The helicopter mushroom grew, and it generated greater demands of its own. Helicopter bases were soft and vulnerable targets. They needed vast supporting perimeter defenses. These defenses created a heavy demand for “noncombatant” U.S. military personnel. Because these perimeter guard elements were sparsely positioned and were immobilized by the nature of their task, they became centers of little wars of their own, thus heating up the intensity of combat throughout the land.
As opposition increased and became more sophisticated, helicopter formations were seeded with gun-carrying helicopters. Because the gunships carried no combat troops at all, the ratio of men carried, per aircraft per mile, dropped. With this, the cost per man transported, related to the number of helicopters per mission, skyrocketed again.

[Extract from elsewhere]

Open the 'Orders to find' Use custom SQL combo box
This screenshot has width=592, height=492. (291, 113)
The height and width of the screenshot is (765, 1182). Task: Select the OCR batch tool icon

There is much that can be said in support of the tactical employment of the helicopter in warfare. But there are very few missions of such exceedingly high priority that they can best and most profitably be performed at the cost that helicopters incur. And even if certain operations can be justified, do they occur with enough frequency that they require the continuing availability and maintenance of operational helicopter units?
We have noted the loss of five thousand helicopters, the loss of fifteen thousand or more American lives, and the loss of not less than $1 billion in direct cost; yet we have not scratched the surface. The helicopter is one of the most costly vehicles to maintain and operate of any device ever built, and in South Vietnam the cost per hour of civilian maintenance and facilities was without equal. The helicopter is a voracious consumer of engines, rotors, and spare parts—all of which had to be airlifted from the United States, halfway around the world.
Although the helicopter can land in a space roughly equal to its own length, large numbers of helicopters must be gathered onto major airfields in order that supplies, fuel, and other services may be brought to them efficiently. The vast number and expense of helicopter airfields must be added to all the above.
Of course, these are not the only costs and the only burdens. The military services have thousands of pilots and aircraft crewmen. But these men (and now women) cannot be used for helicopter operations; all helicopter crews must be specially trained. All of these helicopter-related requirements cost heavily in men, money, and material things.
In a war in which the true measure of victory and defeat must be measured in terms of the cost and attrition on each side, the helicopter was found to be the biggest contributor to both cost and attrition. In retrospect, we discovered that the Russians, the Chinese, the North Vietnamese, and the Vietcong never had to contend with anything like it on their side. They won because we lost so much.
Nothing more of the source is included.